Google Search Ranking System Deconstructed: Insights from DOJ Deposition

A recently released U.S. Justice Department document details the deposition of a Google engineer, offering a glimpse into Google's search ranking system. This deposition provides valuable insights for SEO professionals and anyone interested in understanding how Google ranks websites.

Hand-Crafted Signals: The ABCs of Ranking

Google uses "hand-crafted" signals, meaning algorithms tuned by engineers. These signals combine data from quality raters, user clicks, and other sources to generate a ranking score. The deposition highlights three key signals, referred to as "ABC":

  • A - Anchors: Links pointing to the target page.
  • B - Body: Search query terms within the page content.
  • C - Clicks: User dwell time before returning to the search results page.

These ABC signals contribute to a page's topicality score, indicating its relevance to a specific search query. However, Google's ranking process is far more complex, involving hundreds of algorithms.

ABC signals are the key components of topicality (or a base score), which is Google’s determination of how the document is relevant to the query.
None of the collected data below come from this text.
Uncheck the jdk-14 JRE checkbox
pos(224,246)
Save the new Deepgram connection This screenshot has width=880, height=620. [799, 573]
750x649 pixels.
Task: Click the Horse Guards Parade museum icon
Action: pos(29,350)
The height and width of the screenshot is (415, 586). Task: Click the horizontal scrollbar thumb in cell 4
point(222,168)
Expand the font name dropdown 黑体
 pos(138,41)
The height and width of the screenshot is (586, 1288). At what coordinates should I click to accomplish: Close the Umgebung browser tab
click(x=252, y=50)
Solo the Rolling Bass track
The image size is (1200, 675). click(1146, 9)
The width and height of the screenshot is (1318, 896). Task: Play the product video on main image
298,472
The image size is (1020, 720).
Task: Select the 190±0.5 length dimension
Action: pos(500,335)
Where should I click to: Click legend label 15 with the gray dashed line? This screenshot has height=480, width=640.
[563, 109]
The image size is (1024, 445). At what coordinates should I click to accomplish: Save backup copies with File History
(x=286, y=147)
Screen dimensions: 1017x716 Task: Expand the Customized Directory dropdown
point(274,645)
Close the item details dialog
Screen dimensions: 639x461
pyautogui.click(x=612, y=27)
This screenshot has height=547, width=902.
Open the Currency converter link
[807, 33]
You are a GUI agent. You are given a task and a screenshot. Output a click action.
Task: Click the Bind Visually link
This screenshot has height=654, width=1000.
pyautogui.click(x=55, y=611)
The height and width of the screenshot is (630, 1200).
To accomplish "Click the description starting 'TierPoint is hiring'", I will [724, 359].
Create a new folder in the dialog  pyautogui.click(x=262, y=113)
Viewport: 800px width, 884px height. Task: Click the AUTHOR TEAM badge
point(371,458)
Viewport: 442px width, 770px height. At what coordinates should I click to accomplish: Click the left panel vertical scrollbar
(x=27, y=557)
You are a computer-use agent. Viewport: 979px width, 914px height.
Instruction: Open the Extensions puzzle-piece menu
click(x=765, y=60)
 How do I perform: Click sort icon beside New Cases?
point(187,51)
Page Quality: A Static Factor

The deposition reveals that page quality is generally a static factor, independent of the specific query. A high-quality, trustworthy page is considered trustworthy across all related queries. However, relevance signals related to the query are also used to calculate the final ranking.

Quality score is hugely important even today. Page quality is something people complain about the most.

Interestingly, the engineer notes that AI can sometimes negatively impact perceived quality, leading to user complaints.

eDeepRank and LLM-Based Ranking

The deposition also mentions "eDeepRank," an LLM-based system using BERT (a language model). eDeepRank aims to decompose LLM-based signals, making them more transparent and understandable for engineers.

eDeepRank is an LLM system that uses BERT, transformers. Essentially, eDeepRank tries to take LLM-based signals and decompose them into components to make them more transparent.

PageRank and Link Distance

PageRank, Google's original ranking innovation, is linked to distance ranking algorithms. These algorithms calculate the distance from authoritative "seed sites" to other websites on the same topic. Sites closer to the seed sites are considered more authoritative.

PageRank. This is a single signal relating to distance from a known good source, and it is used as an input to the Quality score.

A Mysterious Chrome-Based Popularity Signal

The deposition mentions a redacted popularity signal using Chrome data. This has fueled speculation about the role of Chrome metrics in ranking.

[redacted] (popularity) signal that uses Chrome data.

Key Takeaways

This DOJ deposition offers valuable insights into Google's complex ranking system. It highlights the importance of hand-crafted signals, static page quality, the role of AI, and the use of Chrome data. While the deposition provides a general overview, it doesn't reveal the specific formulas or thresholds used in Google's algorithms.